This release establishes Applied AI Research Translator v1.0 as a decision-complete, non-agentic reference implementation for translating applied AI research into auditable, decision-ready artifacts.

v1.0 formalizes the core premise of the repository:

AI risk in production is primarily a decision governance problem, not a model capability problem.

Rather than showcasing autonomous agents or orchestration patterns, this release demonstrates how applied research can be translated into explicit claims, bounded tasks, evaluation evidence, and human-owned decisions suitable for regulated or high-stakes environments.


What’s New in v1.0

🧭 Decision-Complete Translation Semantics

The repository now explicitly supports all three legitimate translation outcomes:

  • Accept translation — evidence supports bounded use
  • Reject translation — research does not translate to a defensible task
  • Abstain / defer — evidence insufficient; no silent progression

These outcomes are recorded deterministically in signed Decision Summaries.


📦 Canonical Research Translation Packs

Added two new, fully structured research translation examples:

  • haic_reliance_review_59e257ff
    Human–AI collaboration and reliance calibration
    Translation-positive (decision support, non-agentic)

  • multi_agent_failure_modes_e0228882
    Multi-agent LLM failure modes
    Translation-negative (explicit, defensible rejection)

Together with the existing Measuring Agents in Production pack, these form a coherent research lineage:

measurement → failure analysis → decision-centric alternatives


🔒 Locked Governance Demo Runs

Introduced three locked demo runs (docs/demo-runs/A, B, C) illustrating:

  • explicit abstention
  • human override
  • disagreement → abstention

These runs demonstrate that no execution path can silently produce or enact a decision.


📖 Research Context Documentation

Added docs/research-context.md to explain:

  • how research papers inform translation,
  • why some research is intentionally rejected,
  • and why the system stops at decision support rather than autonomy.

This document is designed for reviewers performing academic, regulatory, or governance due diligence.
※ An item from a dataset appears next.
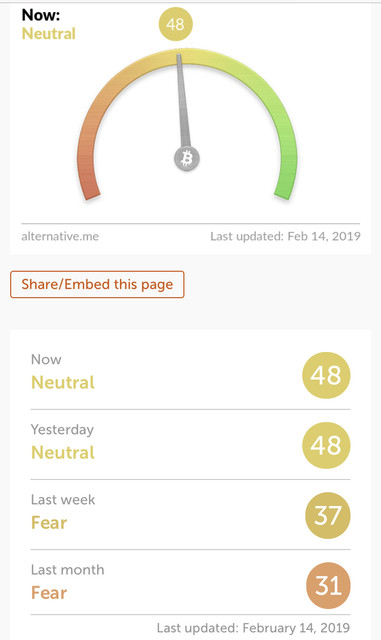381x640 pixels.
Task: Select the Yesterday Neutral text
Action: pyautogui.click(x=63, y=453)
🚫 Explicit Non-Agentic Boundary

The README has been rewritten to clearly state that this repository is:

  • not an agent framework,
  • not an autonomy platform,
  • not a prompt-engineering showcase.

AI is bounded to producing structured candidate outputs; decision authority always remains human.


Why This Release Matters

v1.0 demonstrates a practical alternative to agent-centric AI adoption:

  • makes uncertainty explicit
  • preserves singular human accountability
  • prevents silent automation
  • enables audit, re-evaluation, and regulatory review
  • supports phase-gate and executive decision forums

This release is intentionally conservative by design and optimized for trust, defensibility, and governance, not speed or autonomy.


Intended Audience

  • Principal Engineers
  • AI Governance & Risk Leads
  • Research-to-Production Architects
  • Technical decision owners in regulated or high-stakes environments

Status

Reference implementation — stable (v1.0)

This repository is not a product and does not mandate organizational process.
It serves as a public, non-commercial case study demonstrating disciplined applied AI adoption.